L'Italia è in corsa con la candidatura di Milano/Cortina contro quella svedese di Stoccolma/Are

Domani sapremo se l'Italia tornerà o meno ad ospitare i Giochi Olimpici invernali dopo l'esperienza di Torino 2006. Per la rassegna del 2026 il nostro Paese ha proposto la candidatura in coppia di Milano e Cortina. Per riuscire ad ottenere l'assegnazione bisognerà battere la Svezia, che ha proposto a sua volta una doppia candidatura con Stoccolma ed Are. A votare saranno 86 delegati del CIO e pare che almeno una 15ina siano ancora incerti sul da farsi alla vigilia del voto, il cui esito sarà reso noto intorno alle 18 di domani, lunedì 24 giugno.
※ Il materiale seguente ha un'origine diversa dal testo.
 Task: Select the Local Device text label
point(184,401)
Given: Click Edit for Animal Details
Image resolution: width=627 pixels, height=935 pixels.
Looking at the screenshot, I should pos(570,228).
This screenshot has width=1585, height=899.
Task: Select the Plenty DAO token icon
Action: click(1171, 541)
Giovanni Malagò è a Losanna a capitanare la delegazione italiana e si è detto "fiducioso", anche se ha ammesso che "sarà dura". Il Presidente del CONI ha ribadito la vicinanza del Governo in questa fase cruciale: "Ho sentito il premier Giuseppe Conte, domani parlerà nel pomeriggio. Ho sentito anche Salvini, mi ha chiesto come andasse e gli risposto di avere fiducia. Ci saranno diversi interventi, al mattino parlerà il sottosegretario Giorgetti, poi nel pomeriggio il premier. Parleranno in tanti, ma il timing è di trenta minuti e non si può sgarrare. Se ho sentito anche Di Maio? No, ho parlato con Simone Valente (il sottosegretario e responsabile sport del M5S)"

Questa sfida a due rappresenta una novità e forse anche per questo ci sono ancora tanti indecisi, che domani però avranno l'occasione di sciogliere i loro ultimi dubbi come spiegato dallo stesso Malagò: "Per la prima volta nella storia del Cio sarà una presentazione completamente diversa: innanzi tutto perché è una gara a due e quindi si va diretti al vincitore senza eliminazioni, poi al mattino la presentazione sarà a porte chiuse proprio per mettere in condizione i membri del Cio di valutare al meglio le candidature e ho saputo che come ospiti esterni saranno ammesse solo le federazioni internazionali invernali. Dopo ci saranno 45 minuti di domande dei membri del Cio e nel pomeriggio la presentazione, che servirà di più a convincere gli indecisi".